▶ VORLIEGENDER TEXT
Warum WhatsApp zum Risiko wird

WhatsApp fungiert als ideales Vehikel für den Angriff. Die Hauptfunktion der App – der Medienversand – liefert den perfekten Köder. Ist der automatische Medien-Download aktiviert, wird eine schädliche Bilddatei möglicherweise schon beim Empfang verarbeitet, ohne dass der Nutzer die Nachricht öffnen muss. Ein nahezu „Zero-Click“-Angriff wird so möglich.

Experten raten daher zu einer einfachen Zwischenlösung: Deaktivieren Sie vorübergehend den automatischen Download von Medien in den WhatsApp-Einstellungen, bis Sie sicher sind, dass Ihr Gerät gepatcht ist.

So schützen Sie sich jetzt

Samsung hat den Fehler mit dem Security Maintenance Release (SMR) vom September 2025 behoben. Die wichtigste Schutzmaßnahme ist daher einfach: Installieren Sie umgehend alle verfügbaren Systemupdates.

▶ AUFGABENSTELLUNG
Schreib aus dem Text über WhatsApp als Sicherheitsrisiko alles von „Warum WhatsApp zum“ bis hinunter zu „wird so möglich.“ noch einmal ab und ändere dabei „Vehikel“ in „Werkzeug“.

▶ ZEILENAUSZÜGE

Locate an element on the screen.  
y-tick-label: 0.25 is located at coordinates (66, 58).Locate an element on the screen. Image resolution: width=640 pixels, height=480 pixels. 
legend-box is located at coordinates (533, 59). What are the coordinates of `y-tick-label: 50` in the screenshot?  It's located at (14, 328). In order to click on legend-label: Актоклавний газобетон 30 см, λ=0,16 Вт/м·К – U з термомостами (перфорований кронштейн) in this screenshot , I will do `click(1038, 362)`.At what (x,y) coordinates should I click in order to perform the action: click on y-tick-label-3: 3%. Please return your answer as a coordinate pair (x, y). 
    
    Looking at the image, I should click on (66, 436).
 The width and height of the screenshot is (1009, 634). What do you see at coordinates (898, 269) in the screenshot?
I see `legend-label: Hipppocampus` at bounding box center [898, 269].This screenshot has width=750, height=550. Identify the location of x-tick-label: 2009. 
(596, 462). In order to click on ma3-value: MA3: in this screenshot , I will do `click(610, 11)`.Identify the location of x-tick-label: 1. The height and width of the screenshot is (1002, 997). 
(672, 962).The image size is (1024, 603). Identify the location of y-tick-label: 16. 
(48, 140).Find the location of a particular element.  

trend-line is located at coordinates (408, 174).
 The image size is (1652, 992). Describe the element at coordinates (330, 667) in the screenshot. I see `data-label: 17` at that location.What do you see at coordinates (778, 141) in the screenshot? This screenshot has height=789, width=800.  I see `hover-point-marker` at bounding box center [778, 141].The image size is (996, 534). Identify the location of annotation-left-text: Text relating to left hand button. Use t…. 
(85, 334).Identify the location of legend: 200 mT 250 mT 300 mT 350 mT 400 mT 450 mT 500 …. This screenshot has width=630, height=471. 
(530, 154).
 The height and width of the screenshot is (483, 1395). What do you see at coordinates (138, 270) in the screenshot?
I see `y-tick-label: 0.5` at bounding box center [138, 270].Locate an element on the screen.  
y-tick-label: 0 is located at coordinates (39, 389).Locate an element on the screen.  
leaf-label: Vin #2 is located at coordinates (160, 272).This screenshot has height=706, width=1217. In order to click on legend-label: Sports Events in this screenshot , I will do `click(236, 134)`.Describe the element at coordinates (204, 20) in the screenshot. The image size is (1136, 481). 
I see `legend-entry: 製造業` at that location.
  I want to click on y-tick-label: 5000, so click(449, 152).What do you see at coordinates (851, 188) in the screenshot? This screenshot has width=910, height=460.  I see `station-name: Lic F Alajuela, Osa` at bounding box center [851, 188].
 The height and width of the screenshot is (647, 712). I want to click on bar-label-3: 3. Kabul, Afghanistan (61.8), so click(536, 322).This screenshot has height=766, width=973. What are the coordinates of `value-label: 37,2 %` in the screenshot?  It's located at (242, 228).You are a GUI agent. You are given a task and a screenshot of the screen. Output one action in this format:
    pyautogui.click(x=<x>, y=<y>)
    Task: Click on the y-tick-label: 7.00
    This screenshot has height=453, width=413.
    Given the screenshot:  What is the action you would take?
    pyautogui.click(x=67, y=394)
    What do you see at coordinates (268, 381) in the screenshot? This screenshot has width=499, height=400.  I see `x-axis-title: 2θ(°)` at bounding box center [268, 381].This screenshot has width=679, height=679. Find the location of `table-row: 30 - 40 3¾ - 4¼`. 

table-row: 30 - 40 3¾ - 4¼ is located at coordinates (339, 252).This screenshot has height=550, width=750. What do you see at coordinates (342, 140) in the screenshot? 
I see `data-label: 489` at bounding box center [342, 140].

▶ LÖSUNG
Warum WhatsApp zum Risiko wird

WhatsApp fungiert als ideales Werkzeug für den Angriff. Die Hauptfunktion der App – der Medienversand – liefert den perfekten Köder. Ist der automatische Medien-Download aktiviert, wird eine schädliche Bilddatei möglicherweise schon beim Empfang verarbeitet, ohne dass der Nutzer die Nachricht öffnen muss. Ein nahezu „Zero-Click“-Angriff wird so möglich.